The network's executive director, Scott Ridgway, said he believes in the right to own guns.
"We just believe that it's not about controlling them and taking them away, it's about safety," he said.
Tennessee ranks 21st among the 50 states and the District of Columbia in its overall suicide rate. About two-thirds of those who killed themselves in Tennessee in 2013 used a gun. That's higher than the national average of 51 percent.
A staffer with the anti-suicide network learned in 2012 about a similar gun shop campaign in New Hampshire, and that state's posters and tip sheets were adapted for Tennessee.
The tip sheets warn workers in gun businesses to watch out for customers who have no knowledge of guns, no interest in learning and say things like "I don't need a lot of ammunition, I won't have the gun for long." The customer might appear anxious or distraught, for instance, shaking or fighting back tears.

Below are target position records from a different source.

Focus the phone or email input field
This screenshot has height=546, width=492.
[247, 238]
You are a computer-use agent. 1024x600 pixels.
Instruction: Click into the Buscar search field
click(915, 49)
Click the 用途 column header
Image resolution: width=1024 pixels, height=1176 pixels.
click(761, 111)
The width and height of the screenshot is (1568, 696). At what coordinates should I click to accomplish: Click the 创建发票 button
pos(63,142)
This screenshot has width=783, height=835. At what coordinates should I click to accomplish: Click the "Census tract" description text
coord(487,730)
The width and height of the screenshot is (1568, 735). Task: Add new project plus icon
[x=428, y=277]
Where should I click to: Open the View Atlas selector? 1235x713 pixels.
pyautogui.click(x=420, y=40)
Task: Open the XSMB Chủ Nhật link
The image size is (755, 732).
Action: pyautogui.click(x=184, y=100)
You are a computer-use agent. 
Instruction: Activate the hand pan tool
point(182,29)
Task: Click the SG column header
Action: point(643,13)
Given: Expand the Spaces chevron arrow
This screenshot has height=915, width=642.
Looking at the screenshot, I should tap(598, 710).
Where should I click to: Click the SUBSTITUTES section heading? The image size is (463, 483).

The printed materials also say suicide attempts with a gun often kill instantly, while other methods take longer and give the person a chance to be rescued or change their mind. The anti-suicide network also teaches that suicidal feelings often pass over time, so keeping guns away from a person who's having a crisis can save their life. The organization urges gun store workers not to sell weapons to someone who might be suicidal. Depending on the situation, the group recommends notifying police and nearby gun stores or referring the customer to the crisis line.
All Tennessee gun buyers must fill out forms and go through a criminal background check before the sale is approved. People who have been judged "mentally defective" or sent to a mental institution against their will can't legally buy guns. However, people who checked themselves into a mental institution because they wanted help can still buy weapons later, said Michael Knight, a Tennessee spokesman for the Bureau of Alcohol, Tobacco, Firearms and Explosives.